Current Events

Medical Licensing: Improving or harming the quality of medical care

One way to insure that you have a high quality doctor is that they have a medical license.  In fact, no doctor can legally practice in the United States without one.  Yet Shirley Svorney’s article claims that we can reduce cost any maybe even improve quality by eliminating licensing requirements.

Many readers may pause here and say that they would never go to a an unlicensed medical doctor.  Neither would I.  However, it is important to distinguish between a license and a credential.  Medical licensing prohibits workers from preforming certain tasks without the license.  Private organizations bestow credentials to doctors who have reached a certain quality or knowledge threshold.  How would the world look without medical licensing?

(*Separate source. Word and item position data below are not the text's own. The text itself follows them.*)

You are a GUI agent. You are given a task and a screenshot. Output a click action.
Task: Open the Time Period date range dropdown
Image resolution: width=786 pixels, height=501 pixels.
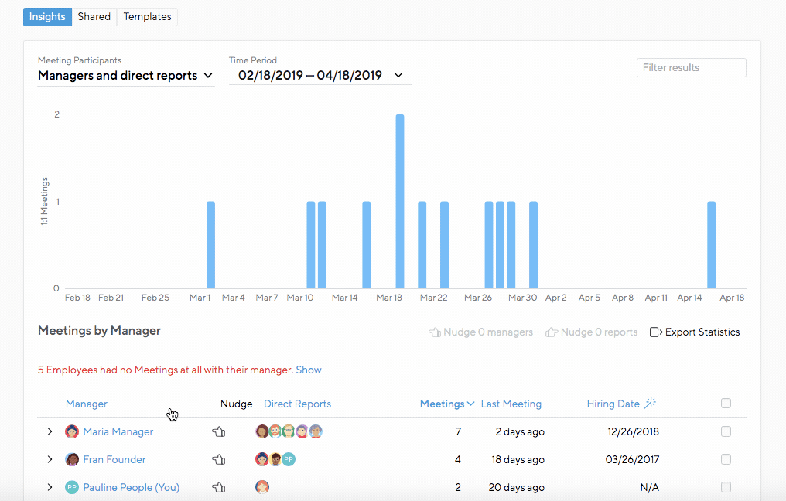[320, 76]
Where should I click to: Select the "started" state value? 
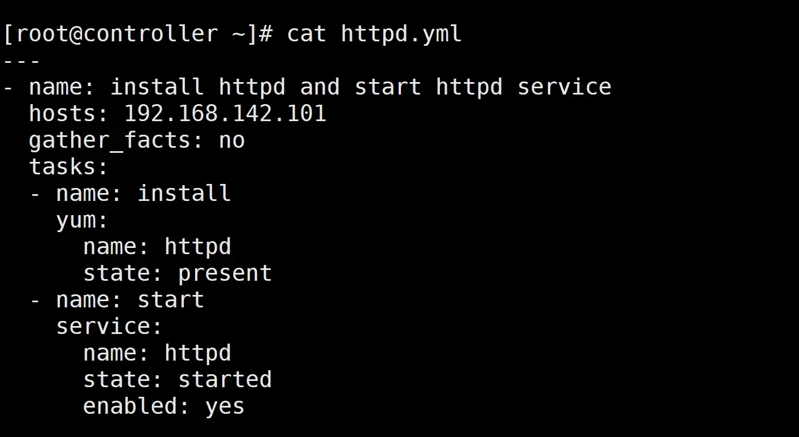[x=225, y=380]
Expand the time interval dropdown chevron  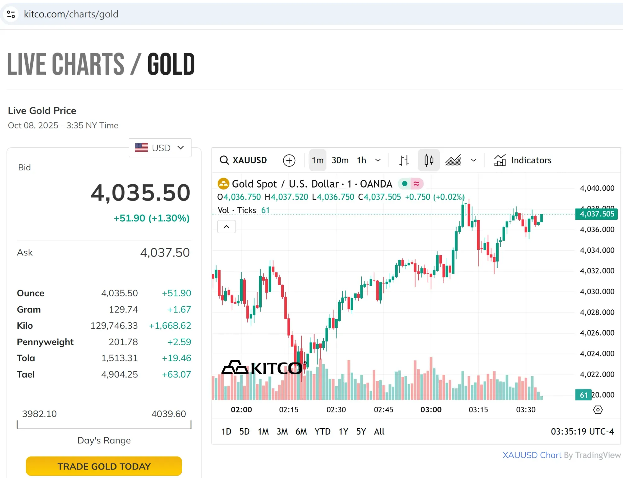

If you were seriously ill, you would be sure to go to a high quality doctor.  You would be able trust that your doctor had a minimum competency level if they had given credentials.  For instance, most specialty physicians today must be board-certified.  Thus, life without licensing may look similar to life with licensing.

Let us say you had a basic cold and you needed some medical attention.  A nurse practitioner would be perfectly qualified to handle this case.  [Svory’s article cites the AMA’s Council on Medical Education which finds non-physician clinicians such as NPs can provide an acceptable level of care].  However, if the government mandated that you must see doctor first, this would make the health care visit more expensive.  Thus, licensing has increase the cost of medical care without improving quality.

Other problems with licensing.

Too much education: Licensing often requires individuals who wish to enter the licensed field to receive “too much” education.  As a PhD student, you may believe that I think that education is like Green Bay Packers victories: more is always better.  However, increased education requirements increase labor costs and decrease labor supply.  For instance, “starting in 2012, California will require new audiologists to have obtained a doctorate (Au.D.), raising concerns that the legislation would exacerbate a shortage of audiologists.”

Turf Battles: One reason licensing is so popular is that it decreases competition.  Optometrists and ophthalmologists may be able to preform some of the same tasks, but ophthalmologists can decrease competition by prohibiting optometrists from conducting certain procedures.

Licensing may not truly improve quality. Dr. Svorny’s paper finds many examples to show that licensing may not be improving quality as much as we had hoped.  For instance:

  • “A study of Florida physicians with malpractice payouts over $1 million found that only 16 percent had been sanctioned by the state medical board.”
  • “According to Dr. Derek van Amerongen, Chief Medical Officer of Humana Health Plans of Ohio and Indiana: ‘People and the legislatures read way too much into licenses. They are extremely poor proxies for quality and knowledge.'”

Without licensing what will insure high quality care?

Credentials could replace licenses.  Credentials would verify a minimum quality level, but not restrict the scope of practice of other practitioners.  Further, a doctors reputation is important. If the doctor preforms poorly, they will lose patients.  In the past, it may have been very difficult for patients to verify quality; with the advent of consumer guides such as Consumer Reports, HealthGrades, Angie’s List, and insurer evaluations, patients can now more easily measure physician quality.

Conclusion

“Many of the most powerful innovations that disrupted other industries did so by enabling a larger population of less-skilled people to do in a more convenient, less-expensive setting things that historically could be performed only by expensive specialists in centralized, inconvenient locations.”